#### YOUR INSTRUCTIONS:
A verbatim reproduction of the lines below, from the line containing "You are a GUI" through the line containing "The image size is (1200, 750).", both ends included, is the whole required output.

#### STORED DATA:
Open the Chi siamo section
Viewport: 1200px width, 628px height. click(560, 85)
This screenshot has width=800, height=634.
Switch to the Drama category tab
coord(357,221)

* * *

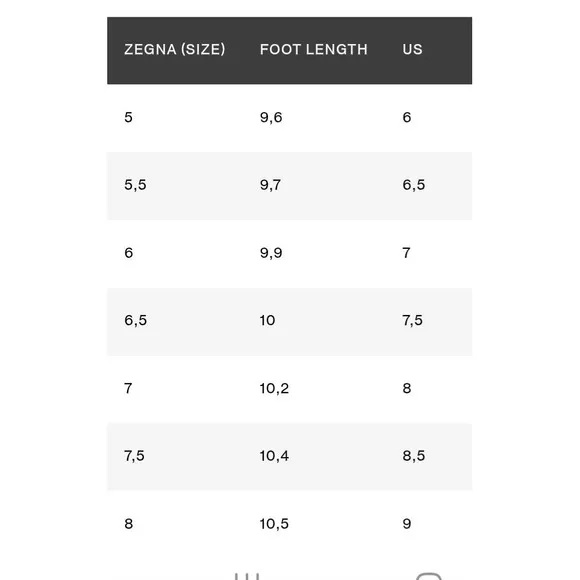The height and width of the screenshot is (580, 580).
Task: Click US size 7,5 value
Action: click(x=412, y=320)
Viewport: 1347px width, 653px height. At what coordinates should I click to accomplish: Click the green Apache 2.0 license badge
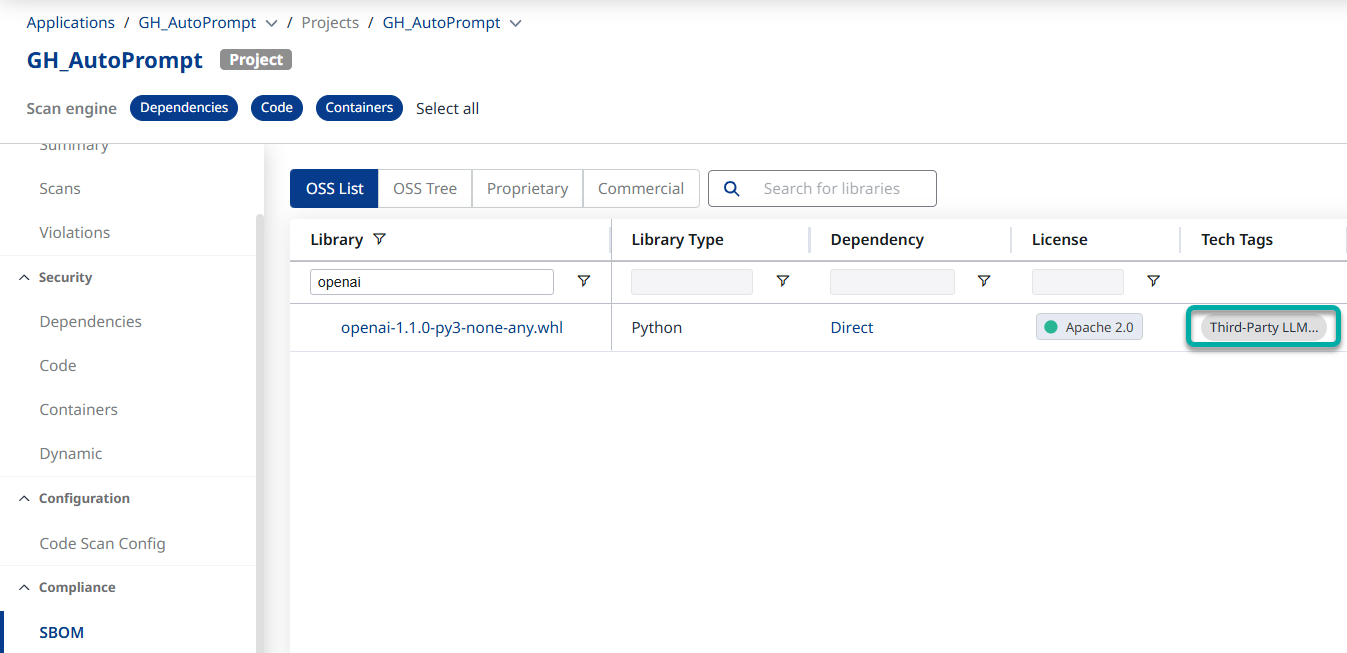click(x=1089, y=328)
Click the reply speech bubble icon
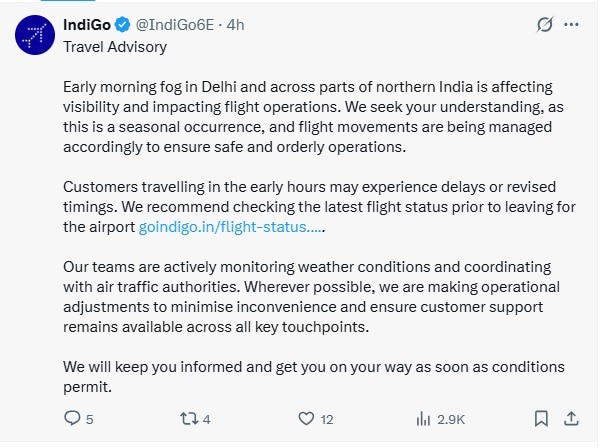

...

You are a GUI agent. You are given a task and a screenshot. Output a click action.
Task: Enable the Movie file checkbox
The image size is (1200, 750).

#### RESPONSE FOR THIS EXERCISE:
You are a GUI agent. You are given a task and a screenshot. Output a click action.
Task: Enable the Movie file checkbox
The image size is (1200, 750).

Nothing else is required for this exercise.